--- BEGIN RECORDS PROVIDED ---

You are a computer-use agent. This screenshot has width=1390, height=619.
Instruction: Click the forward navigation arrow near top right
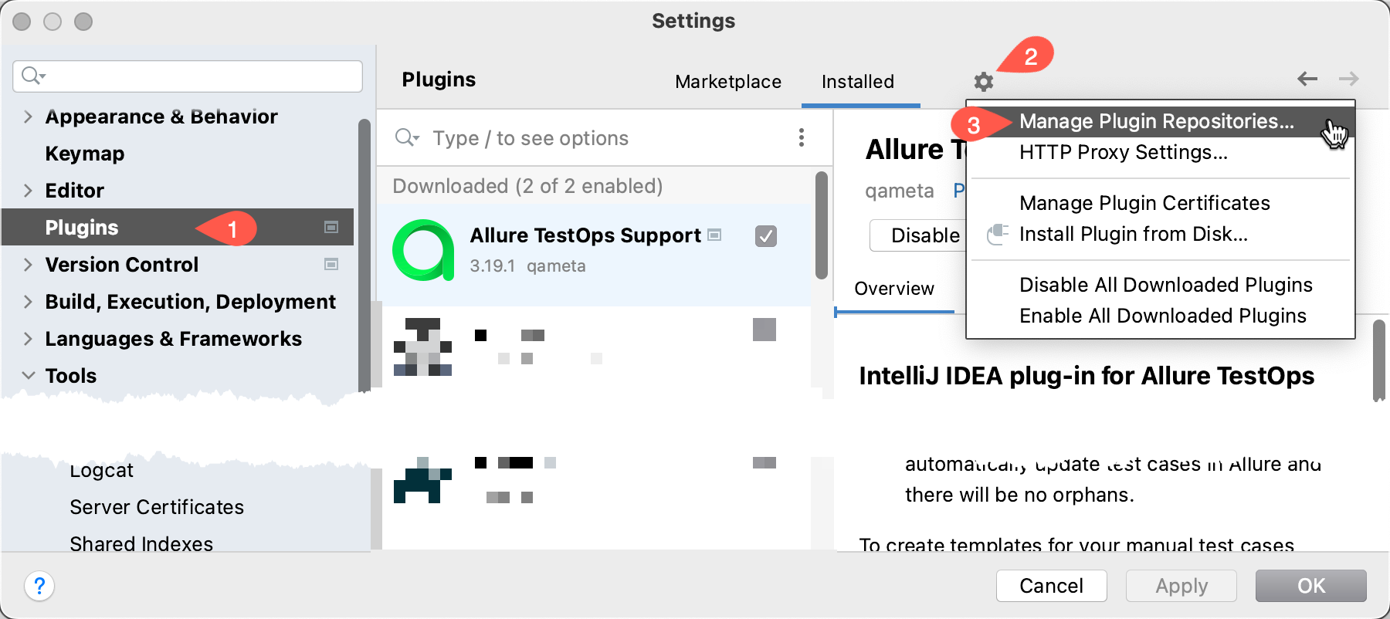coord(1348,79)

--- END RECORDS PROVIDED ---
--- BEGIN RECORDS PROVIDED ---

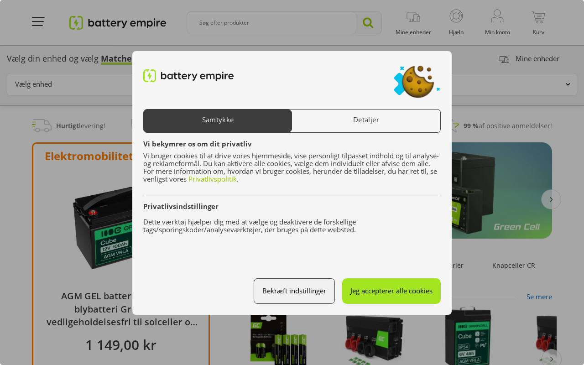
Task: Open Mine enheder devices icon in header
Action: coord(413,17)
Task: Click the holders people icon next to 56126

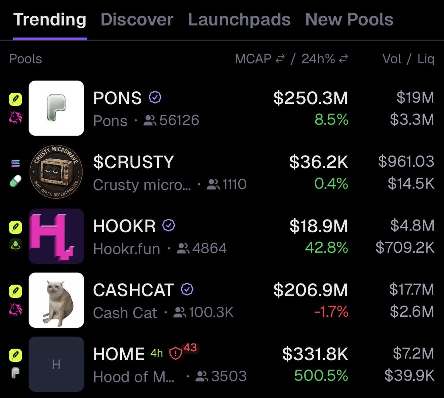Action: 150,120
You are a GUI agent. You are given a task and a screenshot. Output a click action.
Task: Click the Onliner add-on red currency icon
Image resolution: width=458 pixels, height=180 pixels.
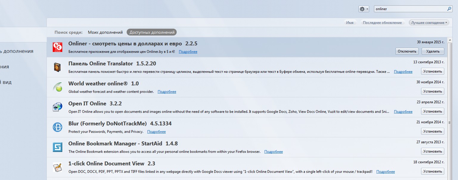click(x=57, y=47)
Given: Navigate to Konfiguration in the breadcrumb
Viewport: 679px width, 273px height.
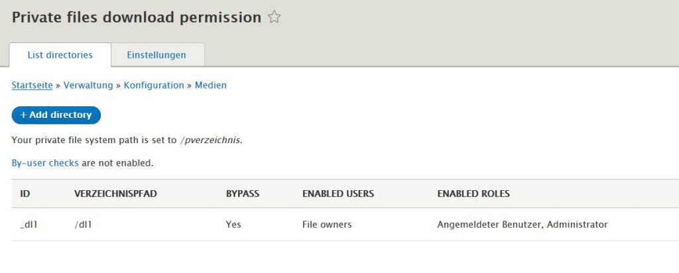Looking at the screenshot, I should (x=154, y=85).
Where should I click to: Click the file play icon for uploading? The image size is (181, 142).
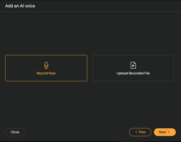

--- END RECORDS PROVIDED ---

STATED TASK:
Quote the lines of the material starting at the line containing "You are a computer-use" and ending at the line containing "coord(1348,79)", both included. Leave out the pictures.

RESULT OF THE EXERCISE:
You are a computer-use agent. This screenshot has width=1390, height=619.
Instruction: Click the forward navigation arrow near top right
coord(1348,79)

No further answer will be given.